European Neuropsychopharmacology
Volume 22, Issue 2 , Pages 92-99, February 2012

Concomitant blockade of 5-HT1A receptor and 5-HT transporter: Use of the Hunter Serotonin Toxicity Criteria in a clinical pharmacology study

  • V. Parks

      Affiliations

    • Early Development and Clinical Pharmacology, Wyeth Research, Paris, France
    • Corresponding Author InformationCorresponding author at: Early Development & Clinical Pharmacology, Pfizer Global Research and Development, Coeur Défense — Tour A — La Défense 4, 92931 Paris La Defense Cedex, France. Tel.: +33 6 14 45 56 03; fax: +33 1 4102 7441.
    • Now at Pfizer Global Research and Development, Paris, France.
  • ,
  • A.W. Philipp

      Affiliations

    • VasoTissue Technologies, Berlin, Germany
    • Formerly at Icon Development Solutions, Manchester, United Kingdom.
  • ,
  • S. Raje

      Affiliations

    • Pfizer Inc., Collegeville, PA, USA
  • ,
  • A. Plotka

      Affiliations

    • Pfizer Inc., Collegeville, PA, USA
  • ,
  • L.E. Schechter

      Affiliations

    • Pfizer Inc., Groton, CT, USA
  • ,
  • J. Connell

      Affiliations

    • Icon Development Solutions, Manchester, United Kingdom
  • ,
  • S. Chalon

      Affiliations

    • Early Development and Clinical Pharmacology, Wyeth Research, Paris, France
    • Now at Pfizer Global Research and Development, Paris, France.

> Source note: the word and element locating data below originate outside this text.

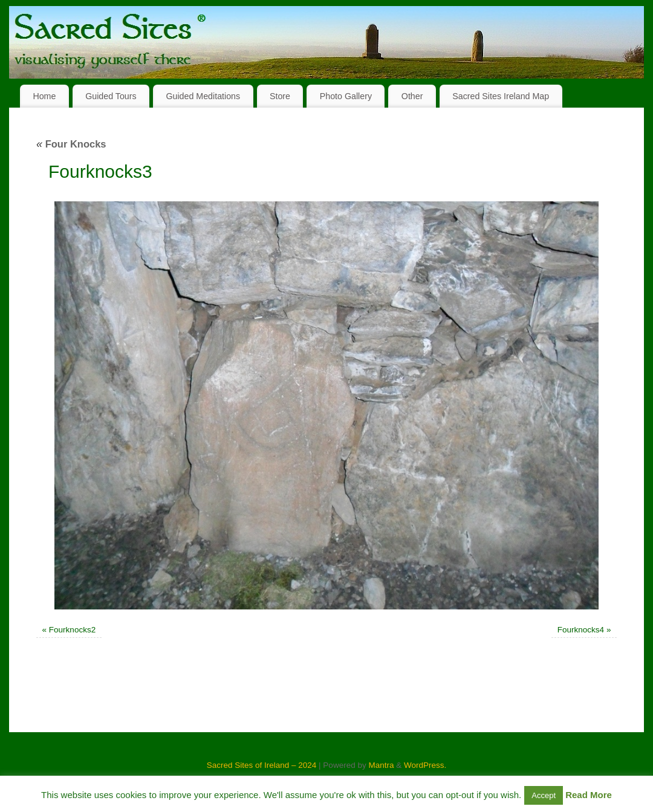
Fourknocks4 (580, 629)
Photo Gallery (346, 96)
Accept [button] (544, 795)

Received 2 April 2011; received in revised form 24 May 2011; accepted 10 June 2011. published online 06 July 2011.

Abstract 

There is a potential risk that 5-HT1A receptor blockade combined with blockade of the 5-HT transporter by an SSRI may cause a toxic increase in 5-HT within the synapse, sparking concern for 'serotonin syndrome', a rare but potentially life threatening condition. We evaluated the safety and pharmacodynamics of the combination of the 5-HT1A antagonist lecozotan and the SSRI citalopram in a well-controlled Clinical Pharmacology Unit setting using the Hunter Serotonin Toxicity Criteria (HSTC), a set of validated decision rules featuring neurological and body temperature measurements, to detect any clinically relevant serotonin toxicity. Forty-three young healthy male subjects were randomized, to 2 parallel double-blind treatment groups following a 10-day citalopram 40mg run-in period: citalopram 40mg/lecozotan 10mg or citalopram 40mg/placebo for 9days. Overall, the combined administration of active drugs was well tolerated, however, one subject experienced moderate hyperreflexia, tremor of the hands, and sweating of hands and feet after 3days of combined treatment. The event prompted treatment withdrawal and was regarded as mild serotonin toxicity, as per the HSTC. The onset of the event was around the time of peak plasma concentrations (tmax) of both lecozotan and citalopram, and its time course corresponds to the well-defined PK profile of lecozotan. No evidence of a PK interaction was detected trough lecozotan and citalopram plasma concentrations analysis. The utility of the HSTC in detecting the non-discrete group of symptoms commonly referred to as “serotonin toxicity” was demonstrated in this clinical pharmacology study combining two 5-HT agents in a clinically controlled setting.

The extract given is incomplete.